In 2003 Milner-Gulland et al. wrote a paper on extreme adult sex ratios in saiga antelope. Males had become so rare in some years that the behavior of the system became dysfunctional and population performance suffered catastrophically. The only other environments where I know of heavily skewed adult sex ratios are university science faculties. Except here the skew is in the other direction, with females being rare. Social scientists have shown that skewed sex ratios in the workplace can negatively impact many performance metrics (e.g. Fenwick and Neal 2001).
Many scientists are rightly concerned by the paucity of women on the faculty of many science departments, and there has been much contemplation on the causes of attrition as more men progress from Ph.D. to post-doc to a faculty position to full professor than women. There are hypotheses proposed to explain this ranging from men being more likely than women to express the traits thought to aid success in academia including self-belief and an ability to brush off criticism, through to a lack of adequate home life provision. However, identification of these causes does not seem to be having much of an effect on reducing the skewed sex ratio. For example, of 43 researchers offered prestigious Royal Society University Research Fellowships this year, 41 were men (see here). I am not entirely surprised by this. Many ‘solutions’ I have heard proposed to address the skewed sex ratio problem seem unlikely to succeed. For example, one popular call is for women’s groups to be set up. No one has ever succeeded in explaining to me how that is supposed to lead to change.
Whatever the proximate reasons for the skewed sex ratio, the possible ultimate solutions are clear. It is demographically obvious how to modify adult sex ratios. You either eradicate any differential mortality rates between the sexes at each age or stage, or you skew the birth sex ratio to ensure the adult sex ratio is close to unity. Clearly I am not going to advocate any mechanisms to actually elevate the mortality rate of male scientists but it is clear how to reduce the loss of women to science at each of the career transitions where attrition occurs. You mandate the appointment of equal numbers of men and women at each level. So the Royal Society would appoint an equal number of male and female URFs, and 50% of faculty positions and full professorships would go to women. I don’t have a strong opinion of how this is done, but suspect a change in the law may be necessary. Sex-specific job calls, or a mandate that a moving window of previous appointments must not stray between 45% and 55% are two possible mechanisms. There will be other possibilities too.

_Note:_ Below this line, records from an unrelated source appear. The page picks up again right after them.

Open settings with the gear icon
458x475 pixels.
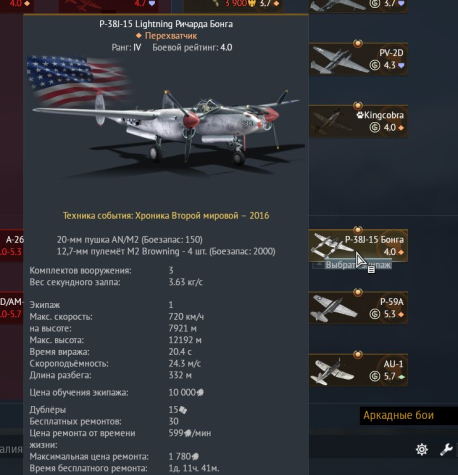click(422, 449)
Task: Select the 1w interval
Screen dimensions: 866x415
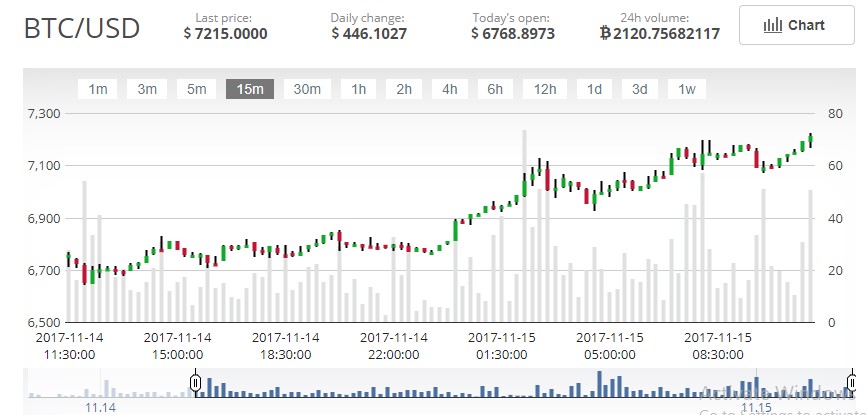Action: point(687,89)
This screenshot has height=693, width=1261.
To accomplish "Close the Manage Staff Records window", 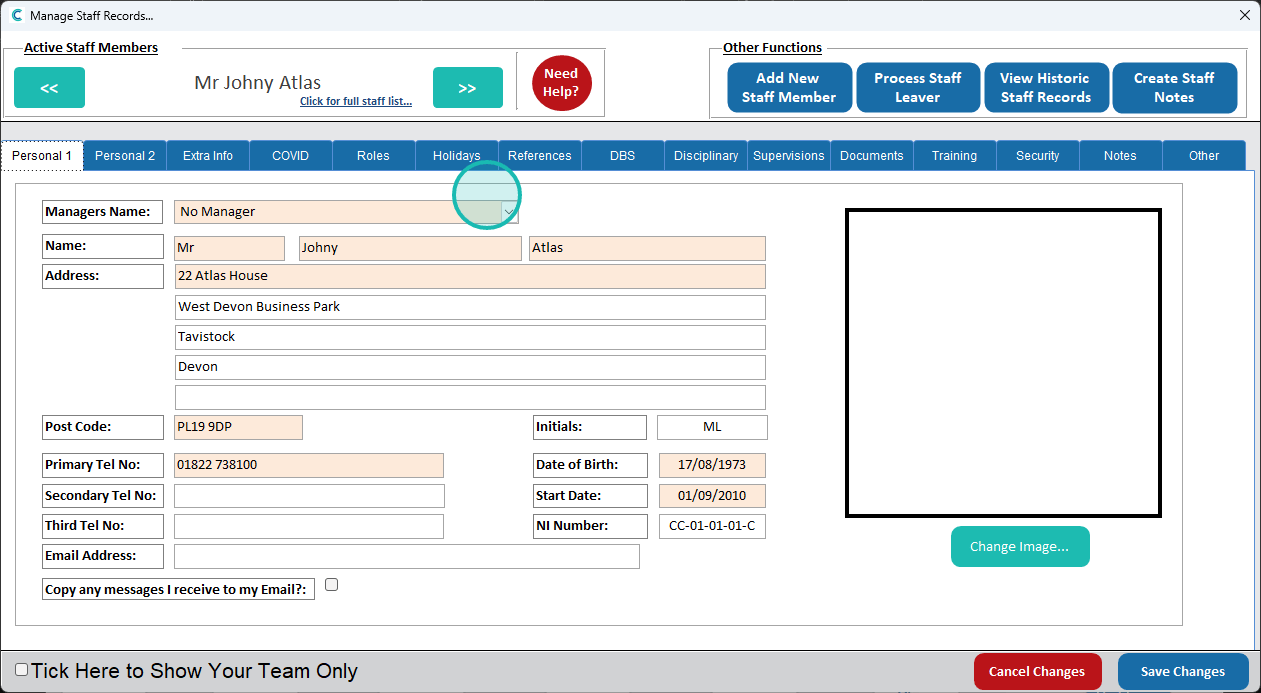I will point(1244,16).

Such an idea will doubtless generate some dissent. What if you don’t end up appointing the best person because it happened to be a female only job call and a fabulous man wanted to apply? If we are serious about addressing the skewed sex ratio problem then this is a cost we may occasionally have to bear. To my mind, it is a lower cost than hearing of another excellent woman leaving science because she couldn’t find a way to progress. Another argument likely to be raised might be what if there are just insufficient women studying for undergraduate degrees in a particular subject? I will assume that when the majority of people start their Ph.D. studies they envisage a career in academia. So start with the sex ratio of applications to study for a Ph.D. and set mandated targets on that sex ratio rather than a sex ratio of unity. Another argument I have heard raised – primarily by men – is that women won’t want to feel they are being advantaged. Given the current skewed sex ratio, men must be being advantaged, and I don’t hear too many men complaining. I imagine women will be able to cope with a level playing field.

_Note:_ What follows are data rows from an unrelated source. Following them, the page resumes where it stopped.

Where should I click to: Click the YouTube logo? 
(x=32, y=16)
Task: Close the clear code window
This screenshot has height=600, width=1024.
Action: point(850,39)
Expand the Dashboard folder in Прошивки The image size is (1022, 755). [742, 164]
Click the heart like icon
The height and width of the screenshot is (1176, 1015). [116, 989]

I suspect that once a mandated system has been in place for a generation it could be removed and the sex ratio problem would not return. Although we may never fully understand all the reasons that led to the skewed sex ratio problem we experience today, we will at least have cured the ill. And personally I’d rather be rid of the problem while not completely understanding it, than fully understanding it and not having solved it. In the meantime, as well as implementing mandating we should also pursue other initiatives to improve working academic conditions for both men and women.
I am fed up of hearing about the problem of too few women in science coupled with inaction. I am also fed up of listening to solutions I cannot see working. We need to get our house in order, and there is a way of doing this. I’d be interested to hear what is to stop us levelling the playing field so men and women both have an equal chance of progressing through the ranks.
Senior Editor, Journal of Animal Ecology
Fenwick, G.D., and Neal, D.J.. “Effect of gender composition on group performance.” Gender, Work & Organization 8.2 (2001): 205-225.